___ Extrait de page

Jeune Cinéma en ligne directe
Journal de Solomon Roth 2023 (2 décembre 2023)


 



Samedi 2 décembre 2023

 

Rajak Ohanian (1933-2023) est mort le 7 novembre 2023, tout doucement sans faire de bruit, un peu comme il avait vécu et travaillé.


 

Nous avons appris sa mort par hasard, en consultant le site du Musée de l’immigration. Le Palais de la Porte dorée possède dans son exposition permanente une dizaine de ses photographies, et en 1999, il lui avait consacré une exposition personnelle. Il a mis en ligne un hommage, le 16 novembre 2023.


 

C’était un grand photographe, on l’avait comparé à Walker Evans (1903-1975), mais il n’a jamais eu la même notoriété internationale, bien qu’il ait régulièrement exposé ses œuvres à Paris et à l’étranger, à Brême, Mayence, Munich, Düsseldorf, Karlsruhe ou Essen, à Lausanne, à Bruxelles, ou à la Biennale d’art contemporain de Montréal. À Lyon, il était un enfant du pays, et tout le monde le connaissait, le respectait, le célébrait, en dépit (ou à cause) de sa modestie, comme un grand artiste, dont l’œuvre était faite à la fois d’un véritable engagement et d’une nécessité esthétique.

______

### Consigne écrite A
D’après l’extrait de page, à quelle date Rajak Ohanian est-il mort ?
### Consigne écrite B
Dans l’extrait de page, résume plus brièvement le paragraphe qui commence par « Nous avons appris sa mort par hasard », sans perdre ses faits principaux.
### Consigne écrite C
Reprends mot pour mot le passage de l’extrait de page qui s’ouvre sur les mots contenant « Nous avons appris » et se ferme sur « 16 novembre 2023. ».

___ Lignes répertoriées

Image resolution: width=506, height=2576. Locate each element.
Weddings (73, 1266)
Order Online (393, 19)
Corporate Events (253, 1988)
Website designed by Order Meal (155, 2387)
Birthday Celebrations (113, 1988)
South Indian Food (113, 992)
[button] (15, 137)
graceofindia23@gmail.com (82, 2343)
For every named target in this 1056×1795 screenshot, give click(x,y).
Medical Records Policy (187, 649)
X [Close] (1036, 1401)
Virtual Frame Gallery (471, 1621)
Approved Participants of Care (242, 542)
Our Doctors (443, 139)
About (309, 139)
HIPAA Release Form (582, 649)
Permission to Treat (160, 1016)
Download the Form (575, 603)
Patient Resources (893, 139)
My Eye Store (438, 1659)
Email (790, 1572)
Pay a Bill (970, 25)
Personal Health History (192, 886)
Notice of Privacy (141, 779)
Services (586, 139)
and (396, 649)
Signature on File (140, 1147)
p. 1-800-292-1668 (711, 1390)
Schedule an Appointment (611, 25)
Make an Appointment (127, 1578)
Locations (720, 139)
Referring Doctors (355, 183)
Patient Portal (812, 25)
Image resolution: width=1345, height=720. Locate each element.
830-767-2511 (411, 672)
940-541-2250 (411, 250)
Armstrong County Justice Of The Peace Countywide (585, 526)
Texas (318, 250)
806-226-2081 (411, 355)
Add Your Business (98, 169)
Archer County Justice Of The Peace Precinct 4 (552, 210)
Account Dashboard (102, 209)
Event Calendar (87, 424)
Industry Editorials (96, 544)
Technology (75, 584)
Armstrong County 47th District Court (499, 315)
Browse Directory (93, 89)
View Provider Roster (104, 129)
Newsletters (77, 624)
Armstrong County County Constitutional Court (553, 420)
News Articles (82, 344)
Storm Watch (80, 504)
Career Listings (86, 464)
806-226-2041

______

### Réponse attendue A
Le 7 novembre 2023.

### Réponse attendue B
Nous avons appris sa mort par hasard sur le site du Musée de l’immigration. Le Palais de la Porte dorée expose en permanence une dizaine de ses photographies, lui avait consacré une exposition personnelle en 1999 et a mis en ligne un hommage le 16 novembre 2023.

### Réponse attendue C
Nous avons appris sa mort par hasard, en consultant le site du Musée de l’immigration. Le Palais de la Porte dorée possède dans son exposition permanente une dizaine de ses photographies, et en 1999, il lui avait consacré une exposition personnelle. Il a mis en ligne un hommage, le 16 novembre 2023.